Shock in Russia dopo che il 53enne esponente di Russia Unita Roman Starovoyt, licenziato nella giornata di oggi da Vladimir Putin dal ruolo di Ministro dei Trasporti, si è suicidato.
Chi era Roman Starovoyt
Starovoyt era un ex manager che aveva guidato la compagnia finanziaria NPF Promyshlenny, il gruppo di costruzioni Stroyinvest e il Fondo d’Investimento del Governo di San Pietroburgo nei primi Anni Duemila prima di scendere in campo come ufficiale governativo guidando l’Agenzia dei Trasporti Russa dal 2012 al 2018, servendo come viceministro dei Trasporti dal 2018 al 2019 e governando poi, per cinque anni, l’oblast di Kursk.
Putin l’ha poi richiamato a Mosca a maggio 2024, poco prima della sortita ucraina nel territorio da lui governato, per fargli guidare un dicastero strategico. Starovoyt ha mantenuto la carica per 14 mesi, fino a oggi, giorno del drammatico gesto.

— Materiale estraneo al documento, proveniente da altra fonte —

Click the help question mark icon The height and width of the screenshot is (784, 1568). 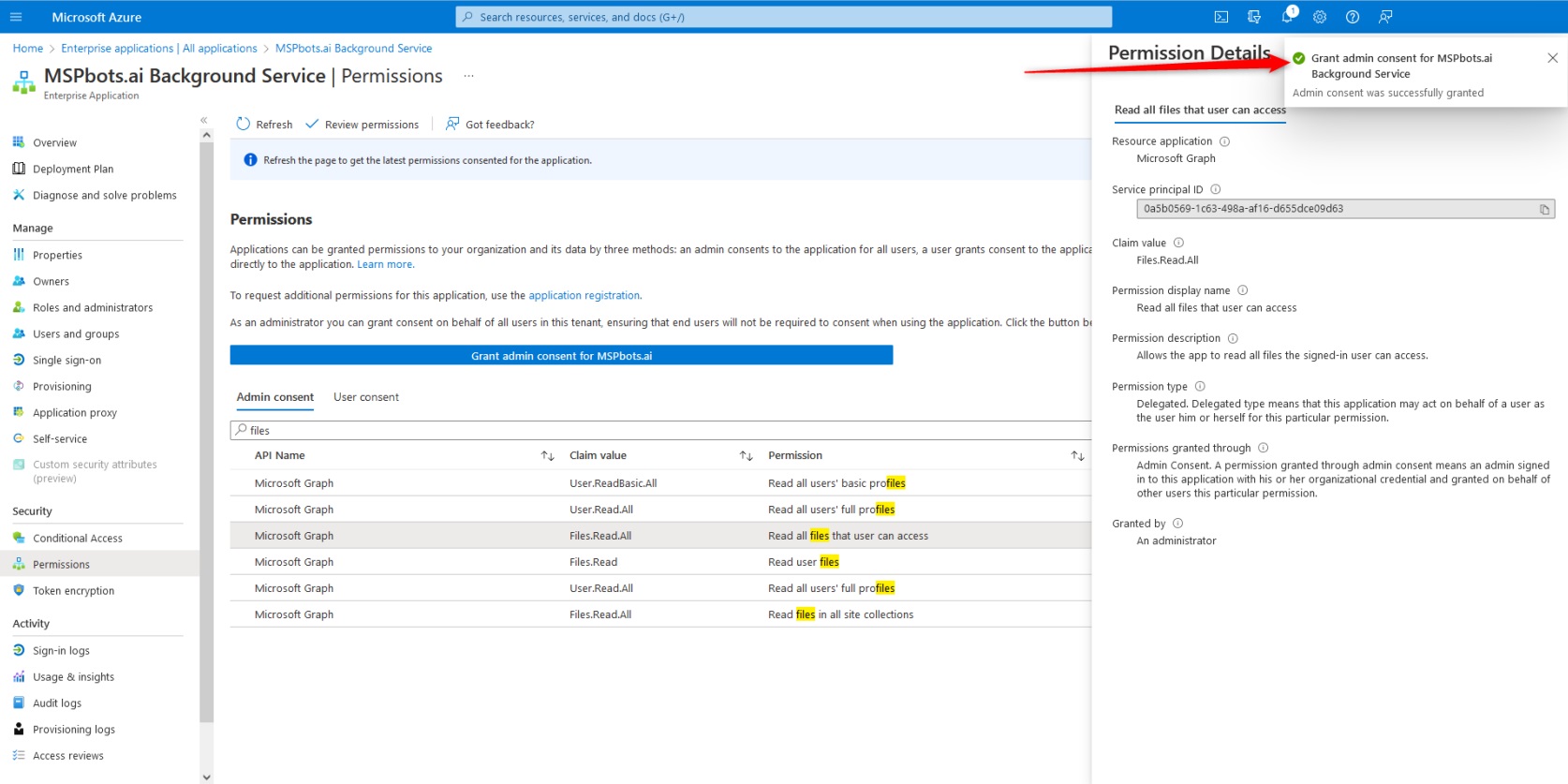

Perché è arrivato il siluramento d’arbitrio del governo, che ha sostituito il titolare dei Trasporti con il vice ed ex governatore di Novgorod Andrey Nikitin, e perché Straovoyt ha deciso per il gesto estremo? Sul primo fronte, non si può non sottolineare il fatto che le infrastrutture in Russia avevano subito diverse problematiche connesse alle punture di spillo degli ucraini che provavano a minare la logistica, tallone d’Achille di Mosca dall’inizio dell’invasione nel febbraio 2022.

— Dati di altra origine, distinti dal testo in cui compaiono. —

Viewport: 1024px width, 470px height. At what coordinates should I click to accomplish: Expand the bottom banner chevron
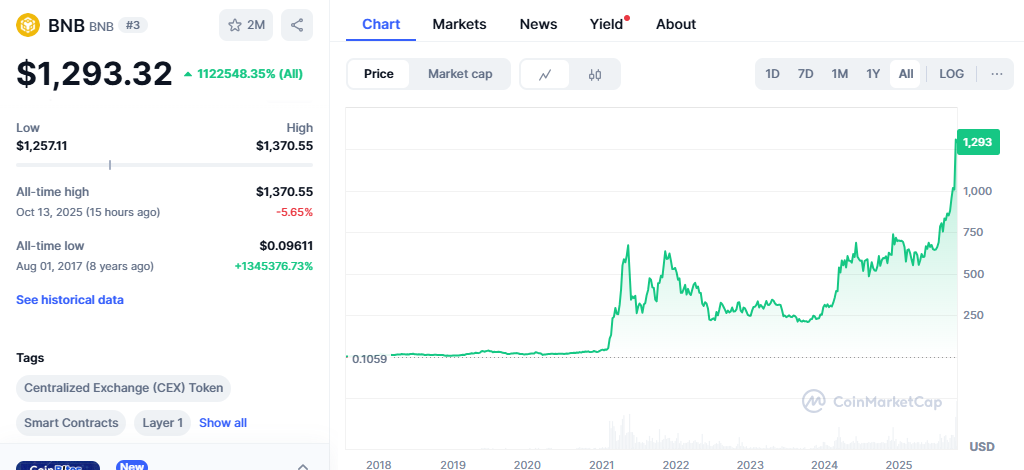302,465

Trasporti in Russia in tilt
Da sabato a oggi, gli attacchi dei droni ucraini stanno creando caos nei cieli russi e hanno mandato in tilt il sistema di trasporti aerei interni. “secondo l’autorità di regolamentazione federale russa per le compagnie aeree, Rosaviatsia, tra il 5 e il 7 luglio, alle 6:00 ora di Mosca, le compagnie aeree hanno cancellato 485 voli, ne hanno dirottati 88 verso aeroporti alternativi e hanno ritardato circa 1.900 partenze e arrivi”, nota Meduza, aggiungendo che “i disagi più gravi sono stati segnalati all’aeroporto Sheremetyevo di Mosca, all’aeroporto Pulkovo di San Pietroburgo e all’aeroporto Chkalov (Strigino) di Nižnij Novgorod”.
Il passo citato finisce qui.